27.  The direct costs to Boulangerie resulting from the breach are the cost of repairs done before the fire. However, Boulangerie did not provide evidence of such repair costs. I find these costs would have been comparable to some of the post-fire repair costs since they were done in similar areas of the cooker. In the circumstances, I exercise my discretion to award the applicants $3,000 for the cost of repairs performed before the fire. I dismiss the applicants’ remaining claims against the other respondents.

INTEREST, CRT FEES, AND EXPENSES

28.   The Court Order Interest Act applies to the CRT. The applicants are entitled to pre-judgement interest on the damages from March 29, 2018, the date of Heritage’s invoice, to the date of this decision. This equals $120.02.

29.   Under section 49 of the CRTA and CRT rules, the CRT will generally order an unsuccessful party to reimburse a successful party for CRT fees and reasonable dispute-related expenses. I see no reason in this case not to follow that general rule. Since the applicants were only partially successful, I find the applicants are entitled to reimbursement of $87.50 in CRT fees.
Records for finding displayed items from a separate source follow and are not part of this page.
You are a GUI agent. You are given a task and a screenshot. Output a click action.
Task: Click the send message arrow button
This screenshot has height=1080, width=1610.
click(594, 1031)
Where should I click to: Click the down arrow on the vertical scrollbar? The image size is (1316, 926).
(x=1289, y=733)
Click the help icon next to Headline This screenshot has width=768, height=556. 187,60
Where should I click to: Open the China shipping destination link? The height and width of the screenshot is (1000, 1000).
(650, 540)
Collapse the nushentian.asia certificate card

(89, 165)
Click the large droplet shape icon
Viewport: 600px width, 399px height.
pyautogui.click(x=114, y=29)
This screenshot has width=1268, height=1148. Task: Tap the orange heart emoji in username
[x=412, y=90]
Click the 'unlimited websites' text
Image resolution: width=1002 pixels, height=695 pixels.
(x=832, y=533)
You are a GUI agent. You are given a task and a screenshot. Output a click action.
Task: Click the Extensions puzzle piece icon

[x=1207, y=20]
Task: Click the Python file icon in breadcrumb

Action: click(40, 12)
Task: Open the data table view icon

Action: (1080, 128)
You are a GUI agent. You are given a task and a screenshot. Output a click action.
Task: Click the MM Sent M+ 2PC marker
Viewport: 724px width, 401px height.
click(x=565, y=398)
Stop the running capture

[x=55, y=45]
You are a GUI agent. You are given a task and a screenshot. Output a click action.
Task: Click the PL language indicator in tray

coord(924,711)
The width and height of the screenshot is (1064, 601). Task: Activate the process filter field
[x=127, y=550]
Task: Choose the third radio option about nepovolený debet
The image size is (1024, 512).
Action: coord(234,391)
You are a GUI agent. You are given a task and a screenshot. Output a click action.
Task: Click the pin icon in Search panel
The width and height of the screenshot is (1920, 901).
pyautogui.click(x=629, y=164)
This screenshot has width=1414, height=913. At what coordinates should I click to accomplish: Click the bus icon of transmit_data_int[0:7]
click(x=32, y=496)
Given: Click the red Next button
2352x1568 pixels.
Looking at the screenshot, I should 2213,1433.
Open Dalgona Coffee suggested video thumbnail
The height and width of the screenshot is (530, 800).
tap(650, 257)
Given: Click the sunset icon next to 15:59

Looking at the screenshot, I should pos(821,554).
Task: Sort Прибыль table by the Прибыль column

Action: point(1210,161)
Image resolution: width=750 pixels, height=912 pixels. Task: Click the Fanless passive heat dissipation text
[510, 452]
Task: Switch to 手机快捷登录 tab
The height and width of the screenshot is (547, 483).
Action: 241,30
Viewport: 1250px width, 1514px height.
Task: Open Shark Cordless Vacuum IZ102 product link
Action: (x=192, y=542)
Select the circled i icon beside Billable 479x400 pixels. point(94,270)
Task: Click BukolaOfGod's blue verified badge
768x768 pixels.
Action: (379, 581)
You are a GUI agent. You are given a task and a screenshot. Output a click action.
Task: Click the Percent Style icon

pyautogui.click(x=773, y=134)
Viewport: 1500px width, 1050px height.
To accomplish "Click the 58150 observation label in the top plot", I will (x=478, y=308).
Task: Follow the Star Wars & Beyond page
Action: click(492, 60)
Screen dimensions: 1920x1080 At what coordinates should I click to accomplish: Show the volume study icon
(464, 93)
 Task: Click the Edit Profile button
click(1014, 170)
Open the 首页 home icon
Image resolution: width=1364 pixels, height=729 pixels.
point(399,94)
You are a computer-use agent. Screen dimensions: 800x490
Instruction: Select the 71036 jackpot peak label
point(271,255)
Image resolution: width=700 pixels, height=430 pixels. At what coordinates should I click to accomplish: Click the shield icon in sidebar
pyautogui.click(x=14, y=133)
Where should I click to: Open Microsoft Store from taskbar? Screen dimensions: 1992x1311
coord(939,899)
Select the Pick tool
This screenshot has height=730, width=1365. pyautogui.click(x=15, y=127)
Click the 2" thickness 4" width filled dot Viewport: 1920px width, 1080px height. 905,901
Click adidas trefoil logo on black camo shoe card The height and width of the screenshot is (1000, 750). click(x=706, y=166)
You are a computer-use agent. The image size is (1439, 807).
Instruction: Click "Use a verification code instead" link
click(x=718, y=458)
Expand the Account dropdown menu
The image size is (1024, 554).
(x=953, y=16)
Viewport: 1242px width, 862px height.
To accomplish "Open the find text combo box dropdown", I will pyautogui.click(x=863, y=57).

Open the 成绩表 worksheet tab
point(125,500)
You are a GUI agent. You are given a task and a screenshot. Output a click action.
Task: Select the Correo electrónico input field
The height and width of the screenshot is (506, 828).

The applicants did not claim dispute-related expenses.

ORDERS

30.   Within 14 days of the date of this order, I order the respondent, Russell Hendrix FoodService Equipment, to pay the applicants, Boulangerie FOl Epi Inc and Intact Insurance Company a total of $3,207.52 broken down as follows:

a.    $3,000 as damages,

b.    $120.02 in pre-judgment interest under the Court Order Interest Act, and

c.    $87.50 in CRT fees.

31.   The applicants are entitled to post-judgment interest, as applicable.

32.   I dismiss the applicants’ remaining claims.

33.   Under section 48 of the CRTA, the CRT will not provide the parties with the Order giving final effect to this decision until the time for making a notice of objection under section 56.1(2) has expired and no notice of objection has been made. The time for filing a notice of objection is 28 days after the party receives notice of the CRT’s final decision.

34.   The Minister of Public Safety and Solicitor General has issued a Ministerial Order under the Emergency Program Act, which says that tribunals may waive, extend or suspend a mandatory time period. The CRT can only waive, suspend or extend mandatory time periods during the declaration of a state of emergency. After the state of emergency ends, the CRT will not have this ability. A party should contact the CRT as soon as possible if they want to ask the CRT to consider waiving, suspending or extending the mandatory time to file a Notice of Objection to a small claims dispute.

35.   Under section 58.1 of the CRTA, a validated copy of the CRT’s order can be enforced through the Provincial Court of British Columbia. A CRT order can only be enforced if it is an approved consent resolution order, or, if no objection has been made and the time for filing a notice of objection has passed. Once filed, a CRT order has the same force and effect as an order of the Provincial Court of British Columbia. 

36.   A party in default (here, Russell and ProWork) has no right to make a Notice of Objection, as set out in section 56.1(2.1) of the CRTA.